OBJECTIVES |
1. In the troubleshooting text, where is the Prometheus configuration file located?
2. Please edit everything from "The HostMetricsMissing and" down to "machine with ID 0." in the troubleshooting text so that "severity" reads "priority" instead.

TEXT TO READ |
◇ ◇ ◇
Ensure the correct firewall and SSL/TLS configurations are applied

From inside the Prometheus container:

  1. View the Prometheus configuration file located at /etc/prometheus/prometheus.yml

cat /etc/prometheus/prometheus.yml
  1. Find the address of your target

  2. Attempt to curl it from inside that container.

curl <address of your workload>
  1. Ensure the curl request is successful

A failed request can be due to a firewall issue. Ensure your firewall rules allow Prometheus to reach the instance.

If your workload uses TLS communication, Prometheus needs to trust that CA that signed that workload to be able to reach it. For example, if your charm is signed through an integration to Lego, Prometheus needs to have the CA cert in its root store (through a receive-ca-cert relation) so it can communicate in HTTPS with your charm.

How to troubleshoot the AggregatorHostHealth alerts

The HostMetricsMissing and AggregatorMetricsMissing alerts under the AggregatorHostHealth group are similar, with only differences in their severity and the units they are responsible for. As such, the methods to troubleshoot them are identical.

Confirm the aggregator is running

For machine charms, ensure the snap is running by checking its status in the machine hosting it. In this example, we’ll assume that our aggregator is opentelemetry-collector on a machine with ID 0.

  1. Shell into the machine:

juju ssh 0
  1. Check the status of the opentelemetry-collector snap:

sudo snap services opentelemetry-collector

Ensure that the status of the snap is indicated as active.
◇ ◇ ◇
AVAILABLE DATA |

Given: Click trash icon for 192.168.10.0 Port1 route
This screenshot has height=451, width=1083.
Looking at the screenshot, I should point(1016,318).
◇ ◇ ◇
EXPECTED OUTPUTS |
1. /etc/prometheus/prometheus.yml

2.
The HostMetricsMissing and AggregatorMetricsMissing alerts under the AggregatorHostHealth group are similar, with only differences in their priority and the units they are responsible for. As such, the methods to troubleshoot them are identical.

Confirm the aggregator is running

For machine charms, ensure the snap is running by checking its status in the machine hosting it. In this example, we’ll assume that our aggregator is opentelemetry-collector on a machine with ID 0.